O Núcleo EQUIDAEfmv integra-se na Associação de Estudantes da FMV-UL com o objetivo de colmatar “o deficit de atividades relacionados com a área dos equídeos na faculdade, e também do grande interesse e dedicação de um grupo de alunos pela área, privilegiando a componente prática”, revela Ana Galhós, tesouraria do núcleo desde 2014. “Tem vindo a crescer não só em número de sócios, mas principalmente na adesão aos eventos, com feedback bastante positivo por parte dos participantes. A maioria dos nossos participantes são alunos não só da FMV-UL, mas também de outras instituições. Tem-se verificado alguma adesão de outros profissionais (não só médicos veterinários). Temos também vindo a crescer internamente, com cada vez com mais colaboradores e interessados”.
O Núcleo desenvolve ainda atividades em parceria com outras instituições, como foi o caso do “Equine Hoof Symposium, em 2015, um evento internacional”, onde a principal dificuldade foi obter patrocínios. “Não sentimos grande interesse por parte dos patrocinadores, mas temos vindo a trabalhar para melhor esse aspeto”. Para 2016 e 2017, o Núcleo tem um projeto relacionado com o acompanhamento, no terreno, de médicos veterinários por um grupo de alunos, durante provas equestres. Além desta atividade irão ser organizadas palestras e um workshop cujo tema ainda está por definir.
Como estudante em final de curso e com o desejo de enveredar na área de equinos, Ana Galhós considera que “as perspetivas de um futuro profissional na área dos equinos, com possibilidade de progressão de carreira e com uma boa remuneração, não são de todo animadoras. Há imensa competição, muitos profissionais para a oferta, o que leva a ser tentador um futuro no estrangeiro, onde o curso português é bastante valorizado”.

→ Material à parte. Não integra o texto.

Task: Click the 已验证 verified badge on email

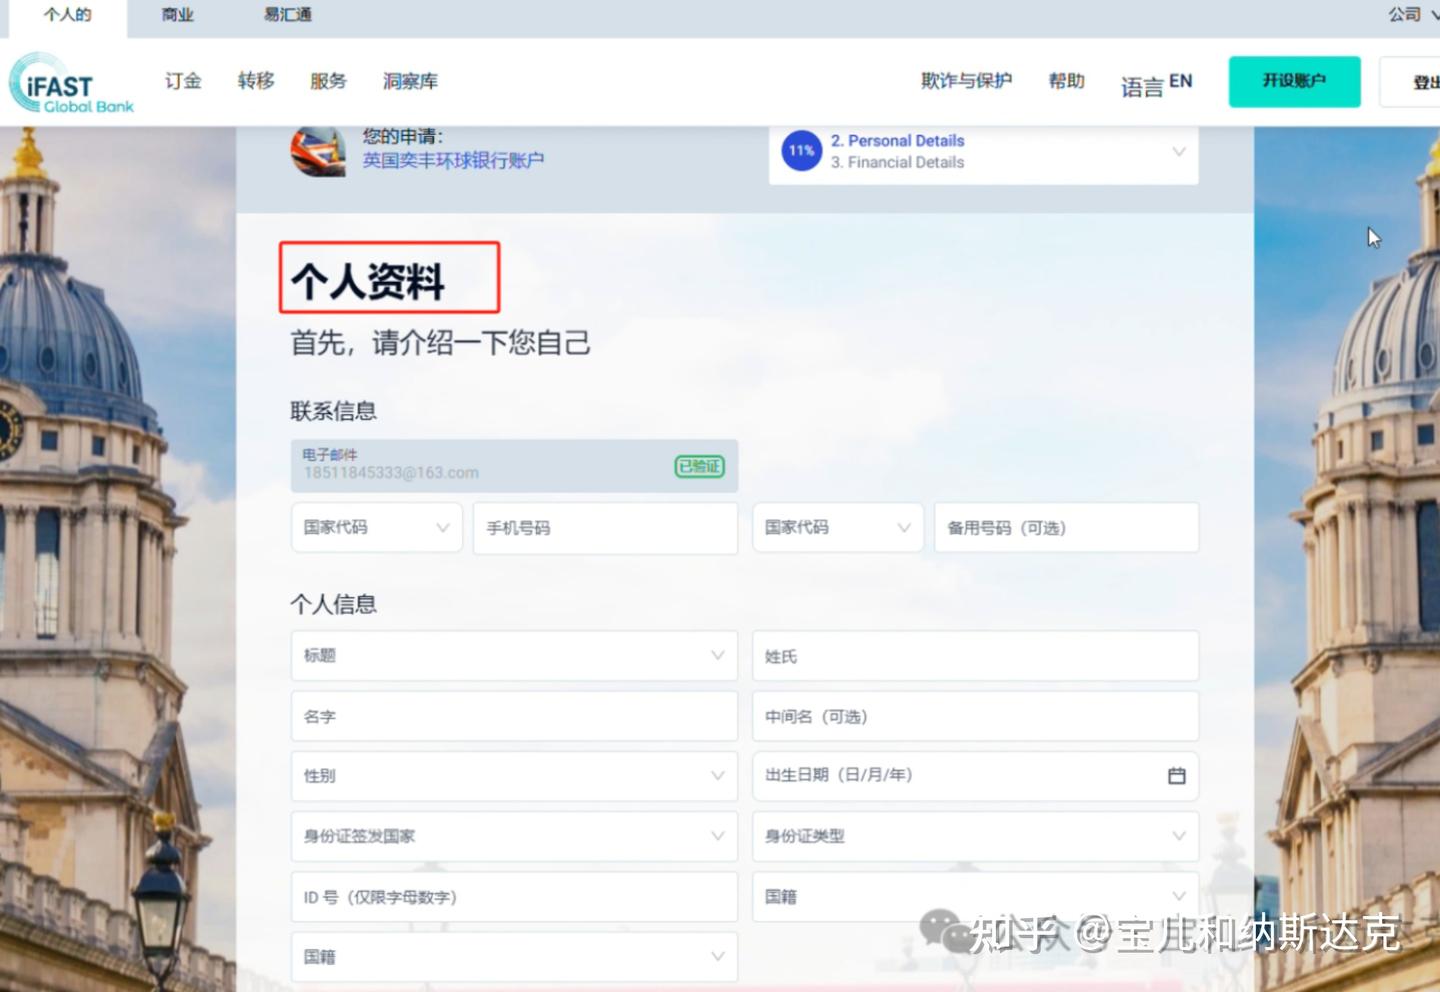Action: [x=698, y=466]
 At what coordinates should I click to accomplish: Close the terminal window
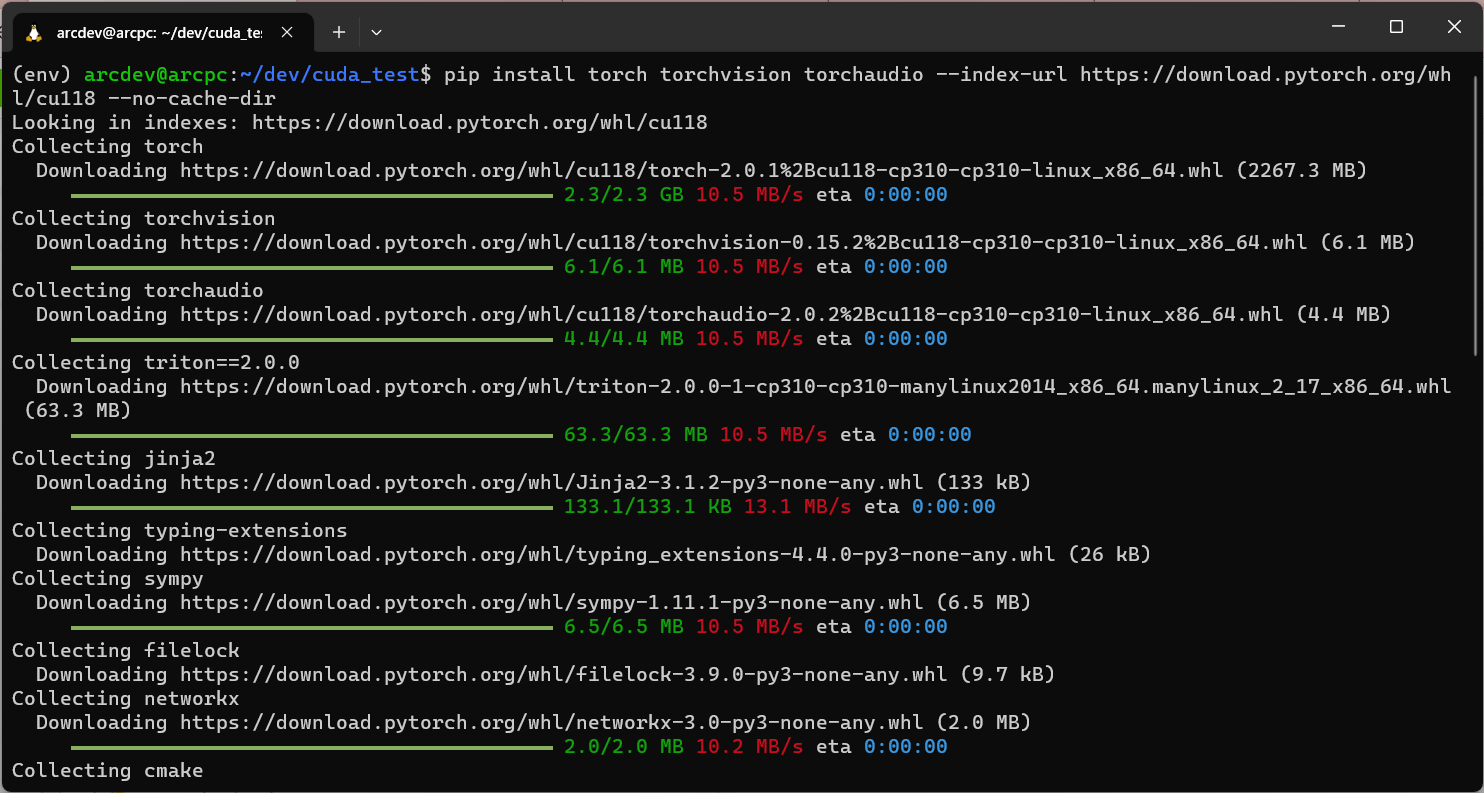(1454, 27)
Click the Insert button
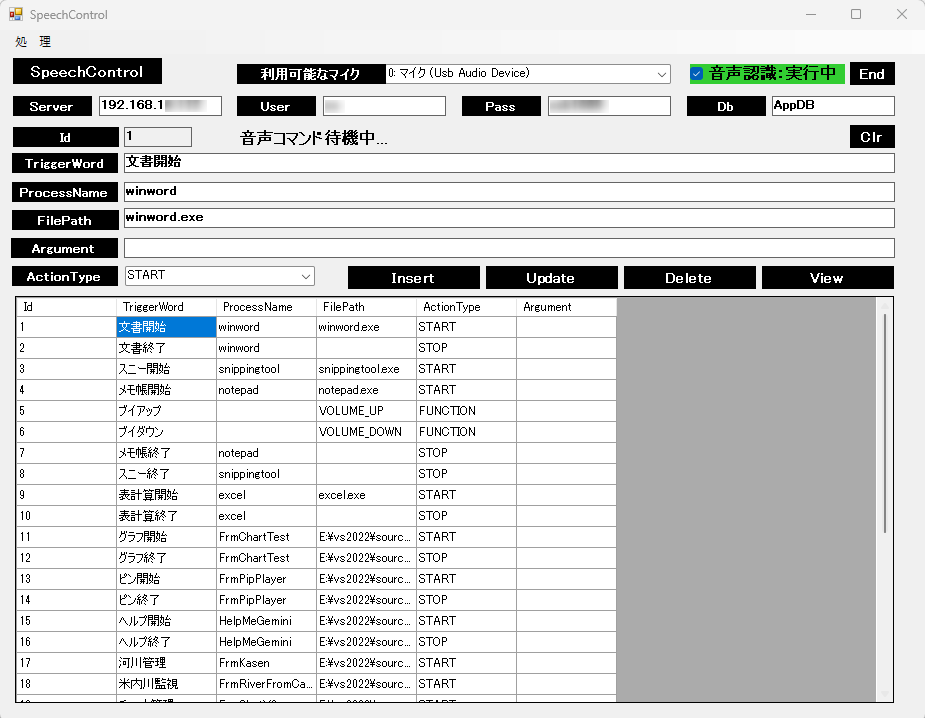 click(413, 278)
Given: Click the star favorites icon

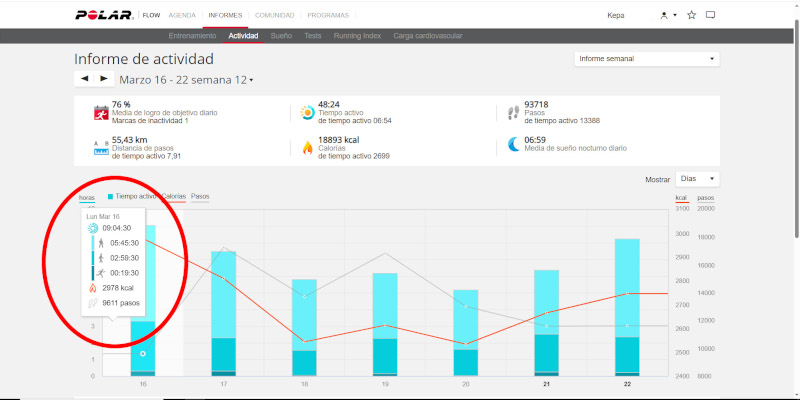Looking at the screenshot, I should tap(691, 15).
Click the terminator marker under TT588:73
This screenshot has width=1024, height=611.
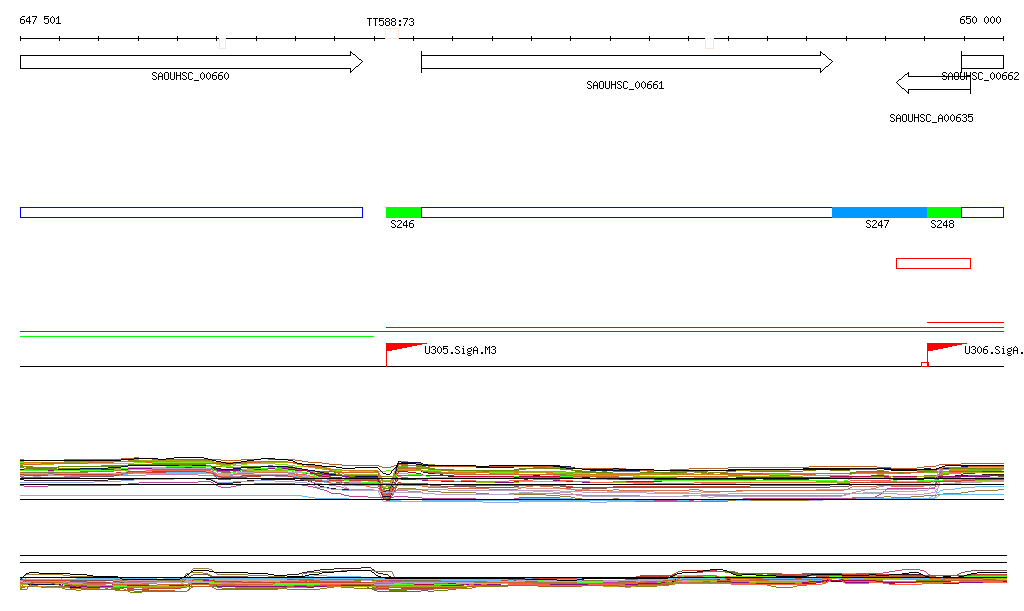click(392, 35)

Após a realização de estágios em França, Irlanda e Inglaterra, as grandes diferenças que tem sentido são sobretudo no que respeita aos equipamentos e
à capacidade de resposta. “Numa perspetiva de futuro, existem nestes países cursos de especialidade, opção inexistente em Portugal. Por outro lado, a remuneração dos internatos era superior ao que um médico veterinário recebe em Portugal. A Medicina Veterinária de equinos é uma área que exige, muitas vezes, grandes deslocações por parte do profissional, exigindo horários duros e grande responsabilidade. Considero, por isto, inaceitável alguns dos valores que são praticados em Portugal pelos serviços do médico veterinário (salário a rondar os 750 a 1000€ mensais, estudo feito pela Famvet, a 26 de maio de 2014). Por outro lado, Portugal tem 5,3 médicos veterinários por cada 10 mil habitantes (dados da FVE). Como é possível competir com tanta oferta e ainda garantir bons salários, férias e trabalho de qualidade? Esta situação tem consequências vincadas da profissão, que na minha opinião é urgente ser invertida”, defende a estudante, que refere ainda “o notável desenvolvimento da unidade de equinos da FMV-UL neste último ano, que tem vindo a combater com sucesso as dificuldades”.